Three months in. I’ve gained about eighty pounds and aged a hundred more years. As I noted in the newsletter yesterday, I’m trying to check out of the news scroll as much as I can. The news from America is obviously particularly awful right now. (And, correct, “the UK is not innocent.”) As an old white guy from five thousand miles away, any comment I share is, frankly, probably in bad taste and a lot less useful than quietly donating and carefully checking in with people. My distant voice, unfairly charged as it is with privilege and advantage and reach, is not the voice that needs to be heard right now.

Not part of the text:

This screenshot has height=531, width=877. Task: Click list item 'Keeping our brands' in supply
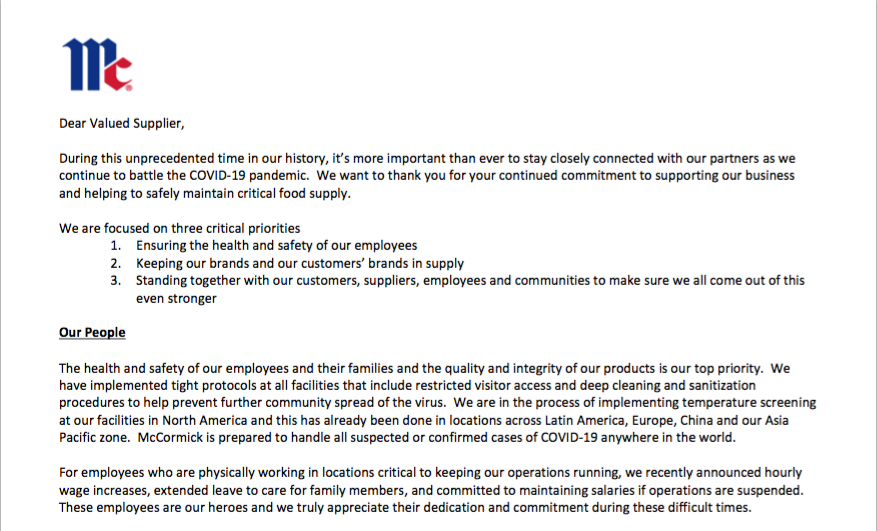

The death figures here will go up tomorrow, because Monday’s number is always under-reported. Lockdown has eased just a tiny bit — not enough to make any difference to me — and with the R number still hovering under 1, will probably not stay in that position for long. I walked out to pick up something from the corner shop earlier, and the streets around here seem to be returning to normal. The only other masked people I saw were a young Indian couple, walking down the street with their masked little boy in a pushchair. I smiled, and then remembered to nod and lift my shades too, because smiles tend not to transmit through masks unless you’re looking for it and have eyes to read.
My brain, at this point, is pretty much useless, and everything is ten times harder than it used to be. But, over the last few days, I’ve been hearing local stories of people getting sectioned, suicide attempts and the like. So I’m going to quit whining and log out of everything on the internet and get on with my shit.
Probably another six weeks of this to go. Time to open the last bottle of wine.